Starting point is 01:38:33 I think that's right, yeah. Yeah, Brian would be a great guy to have on the podcast, actually, at some point. So with registered reports, basically, you submit your protocol, almost like the pre-registration. You submit that and at that point, instead of after all the data is collected, it's peer reviewed. And if it's peer reviewed and accepted, based on you've got a high quality protocol, everything looks good, then it's provisionally accepted for publication. Like you said, if it's a negative result and maybe the journal is not going to publish
Starting point is 01:39:02 it, they're basically making a decision. If this is a positive or a negative trial, whatever, however it turns out, your protocol, your plan looks really good. And so we're going to accept it. We're going to basically accept it provisionally, provided that you don't start cutting corners and go away from this plan that we accepted. So you follow your plan and it's like, however the cards fall, it's already been accepted for publication.

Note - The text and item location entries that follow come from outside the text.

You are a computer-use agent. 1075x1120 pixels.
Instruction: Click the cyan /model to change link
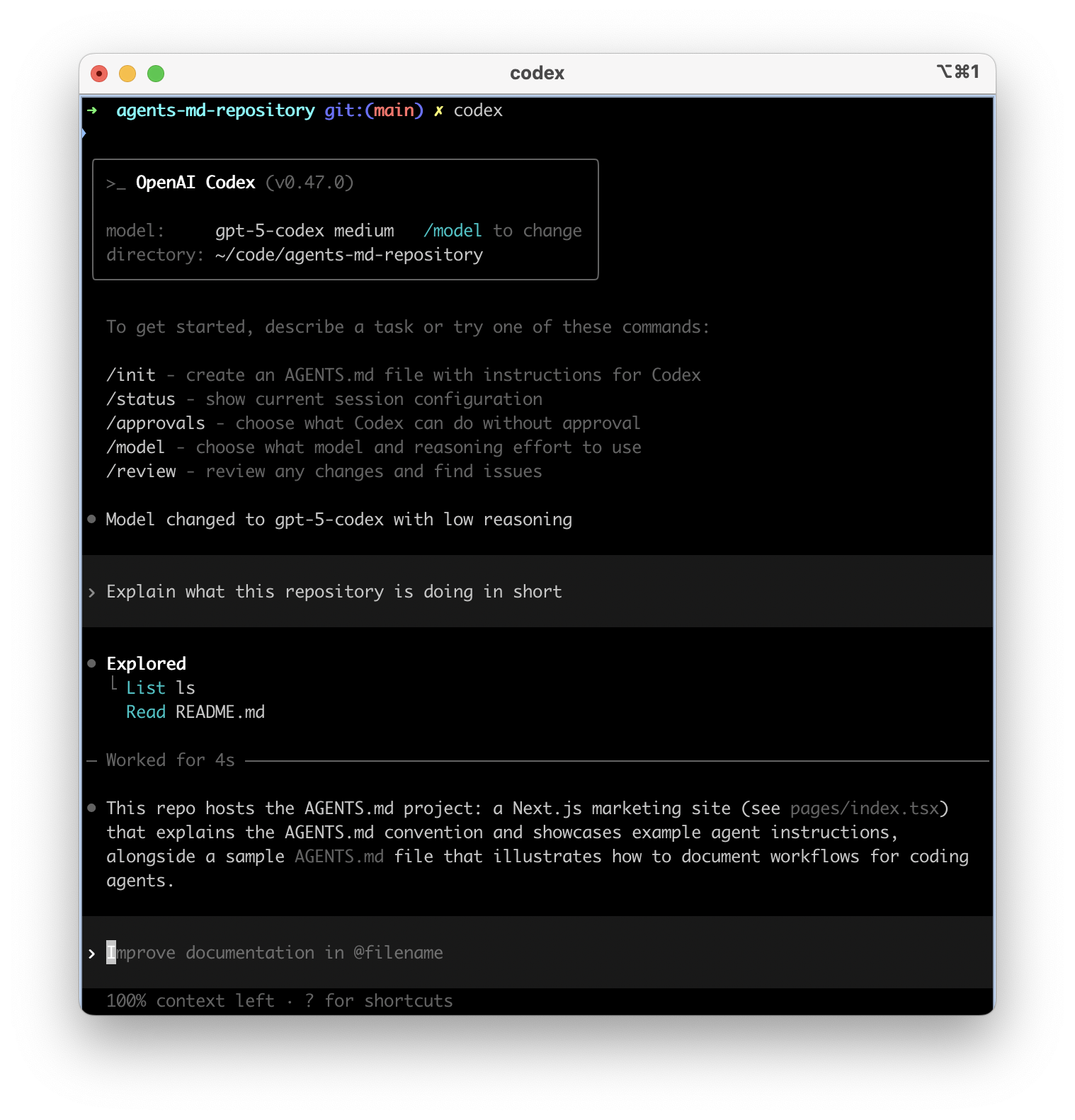(453, 231)
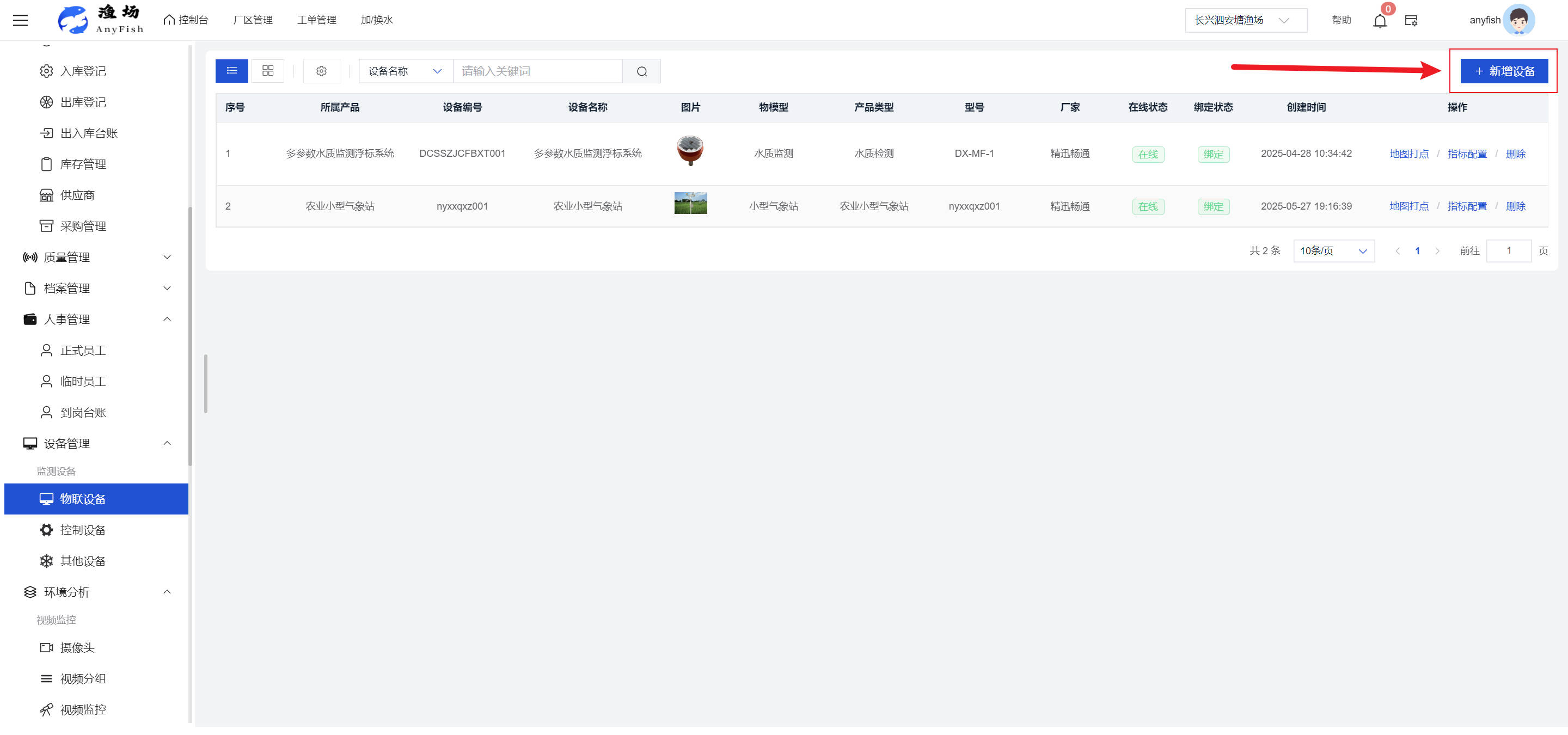Image resolution: width=1568 pixels, height=735 pixels.
Task: Open the 10条/页 page size dropdown
Action: (x=1333, y=250)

Starting point is 01:39:22 That's a pretty novel concept actually. But again, I think it's all in the spirit of how do we make sure that we get rid of publication bias, positive result bias. Again, going back to what we said a second ago, you're far more likely to see something get published if it is a positive finding, that if it's a negative finding, although negative findings are just as important for the establishment of knowledge. Right, let's use the CTEP inhibitor. Imagine no one had ever published the studies demonstrating that CTEP inhibitors were at best
Starting point is 01:39:53 neutral, at worst harmful. Studies of that magnitude can't escape publication, but think of all the bench research that can be going on or the small early phase one trials that can be going on, or the preclinical stuff that's going on. That's very easy to kind of under-report things that are negative. Yeah. One other thing about the registered reports is just thinking about gets to your power analysis. Like as an example, let's say that your studies under-powered, it would be great to have a group of your peers say, tear your study apart, but see if there's anything wrong with it. And they say like, your study is powered to detect like a 70% difference in all cause mortality. They might be pointing something out that basically saying, your
Starting point is 01:40:32 study's dead on arrival if you actually run it this way. Right. Because there's no way you're going to see an effect size greater than 30% and yet you're only powered to detective. It's 70% which is crazy. So either change the experimental design, figure out a way to raise more money to do this study correctly. That's a valuable tool. We touched on this. I think you talked about more reputable journals. That's one of the questions. I think people know that certain journals are more respected than others, but is there a reason why, in particular, something's respected over another journal? Yeah, so there's something called an impact factor. And it's usually something
Starting point is 01:41:08 that changes each year, meaning it's usually evaluated on a per year basis. So it's the ratio between the number of citations, total citations, citing something is referencing that paper. So when you, if you're writing a paper, you would say, well, Kaplan wrote such and such and you cite that paper. It's referenced. Great paper. Great paper by Kaplan. It's the ratio between the total number of citations that come to all articles published by that journal by the total number of articles published by that journal over a previous period of time. So it's typically done over a year. So you would say 27,000 citations came into the journals published out of that article out of 10,000 articles. 27,000 divided by 10,000 would be 2.7, the impact factor would be 2.7.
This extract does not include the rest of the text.